I dont think this would help you but many companies make high heat enamal coatings.


----------



## pete? (Jul 6, 2004)

NickZac said:


> I dont think this would help you but many companies make high heat enamal coatings.


yea i know but do you think i need it? i would think that normal paint would be fine the wheels dont heat up enuff to make the paint boil or anything then get warm but i dont think that will be a problem


----------



## Radioaktiv (Feb 12, 2004)

i used high heat gloss black

actually had a couple people that think they are PC'd

sounds like you're doing it right...just dont drive the car for at least 8 hours if you can help it, the longer you wait the better.


----------



## pete? (Jul 6, 2004)

Radioaktiv said:


> i used high heat gloss black
> 
> actually had a couple people that think they are PC'd
> 
> sounds like you're doing it right...just dont drive the car for at least 8 hours if you can help it, the longer you wait the better.


oh yea i got my old wheels on now (painted them the duplicolor high perf. silver to look stock) so i think im gona leave them off for about a week to completly dry. but krylon rocks drys soo fast


----------



## Radioaktiv (Feb 12, 2004)

yup
it can look and feel dry, but if you put the wheels on too soon...the g-forces of the wheel spinning will make the paint slide outwards and gather in small waves on the spokes of the wheels.
i learned the hard way to just wait at least a full day before driving with the newly painted wheels on.


----------



## pete? (Jul 6, 2004)

Radioaktiv said:


> yup
> it can look and feel dry, but if you put the wheels on too soon...the g-forces of the wheel spinning will make the paint slide outwards and gather in small waves on the spokes of the wheels.
> i learned the hard way to just wait at least a full day before driving with the newly painted wheels on.


werd. this i know trust me. i oainted my bike wheels once and didnt let the paint dry all the way and it got kinda messy lol but i have rusolium satin black as well and it took all night to dry and it was still tacky the next day but should i use something like sandable primer or self etching primer i think you were talking about that before?


----------



## Radioaktiv (Feb 12, 2004)

for primer, i used Rustoleum sandable Auto Primer
i sanded down the metal wheel to get a semi-rough surface
put on 2 light coats of primer, sanded the primer smooth with very fine grit paper (like 350 or something)

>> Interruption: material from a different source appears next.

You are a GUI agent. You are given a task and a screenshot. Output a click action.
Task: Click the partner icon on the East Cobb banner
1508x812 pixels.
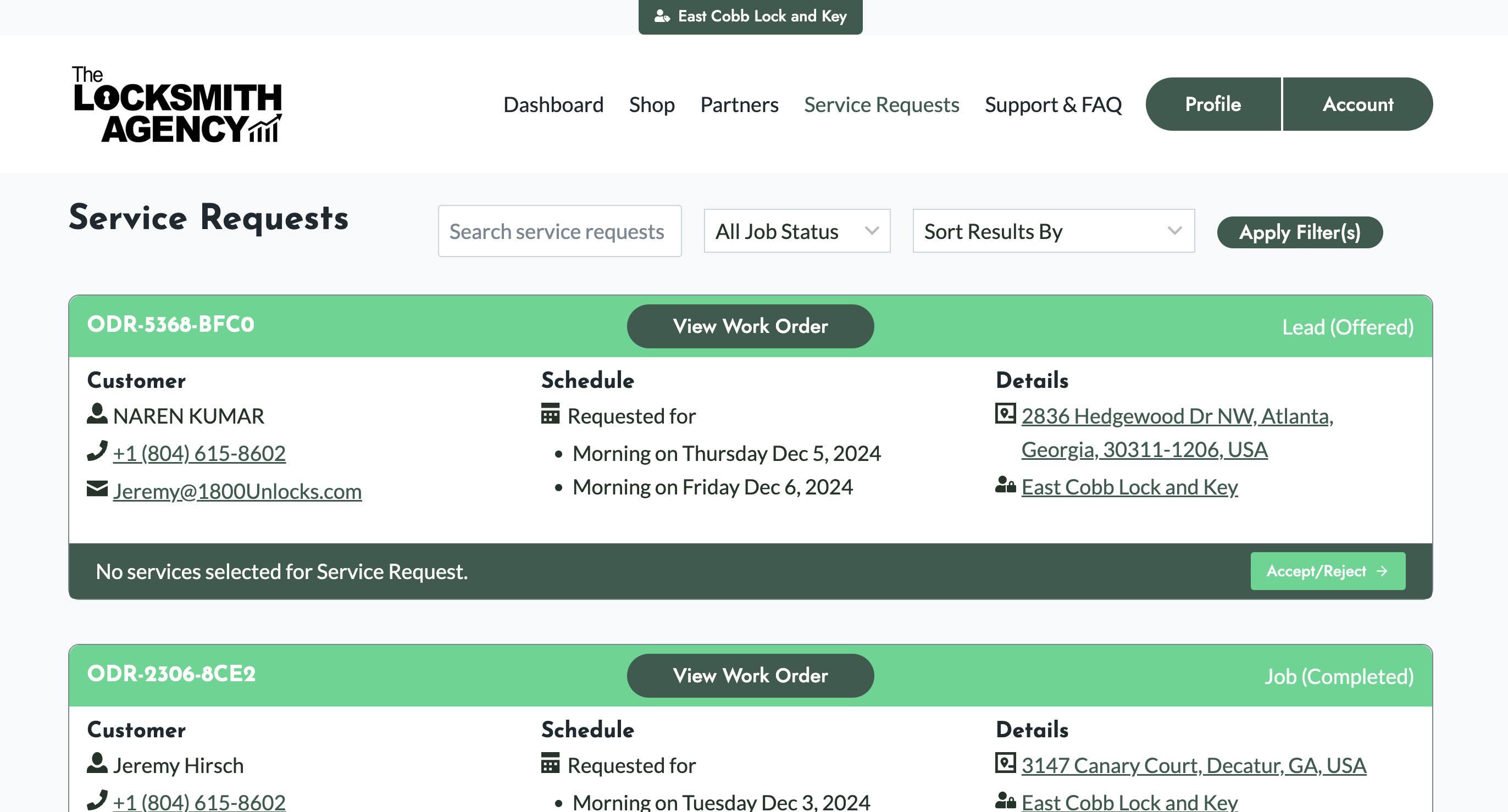662,16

then about 5 or 6 light coats of the high heat gloss I got from AutoZone (yeah I know...AutoZone)

then 2 or 3 light coats of the clear coat High Performance wheel coating (also from AutoZone)


----------



## pete? (Jul 6, 2004)

ok thanks i think im gona get that sandable primer and i deff need some 200 or 350 grit paper cuz right now im just using a scotch brite pad lol and it seemed to make the parimer slicker? well it got shinyer but anywho by the way the first one looks if deffinatly looks like it was powder coated .god i love spray paint! and do you really think its nessisary for the high temp paint? ill do it if you all think i should but id rather not spend the extra 10 bucks or so for paint and the drying time and the sanding and the extra coat that i may get carryed away with putting on and it start to run then i have to sand it bahhhhhhhhhhhhhh lol wow sorry


----------



## Radioaktiv (Feb 12, 2004)

nah, you dont have to do high temp
its really just a preference thing
the high temp is a little stronger and more durable paint, that's all

but regular paint will work just fine, if done correctly...which it sounds like you at least have a good idea on how to spray


----------



## pete? (Jul 6, 2004)

yea i know how to spray ever since i discoverd to beuties of the rattle can i havnt touched a paint brush and that was then i first got my bike in 8th grade and painted the fork. to this day it still looks awsom ultra flat black all the way but thanks for the advise im gona pick up some sandable primer tonight that will probly help alot to get any curb rash and inperfections out of the wheel thanks again :hal:


----------



## Radioaktiv (Feb 12, 2004)

exactly!
it will make the finished product look a lot better, because you will in effect be filling the imperfections

good luck man


----------



## pete? (Jul 6, 2004)

yea cuz the first one i did some of the clear coat had chiped off but because im not using flat the shine makes it reather noticable so im gona sand it down again and spray with thatprimer then redo when im done i will deff. post pics but can anyone host them?


----------



## OmegaManEX (Oct 4, 2002)

1.6pete said:


> yea cuz the first one i did some of the clear coat had chiped off but because im not using flat the shine makes it reather noticable so im gona sand it down again and spray with thatprimer then redo when im done i will deff. post pics but can anyone host them?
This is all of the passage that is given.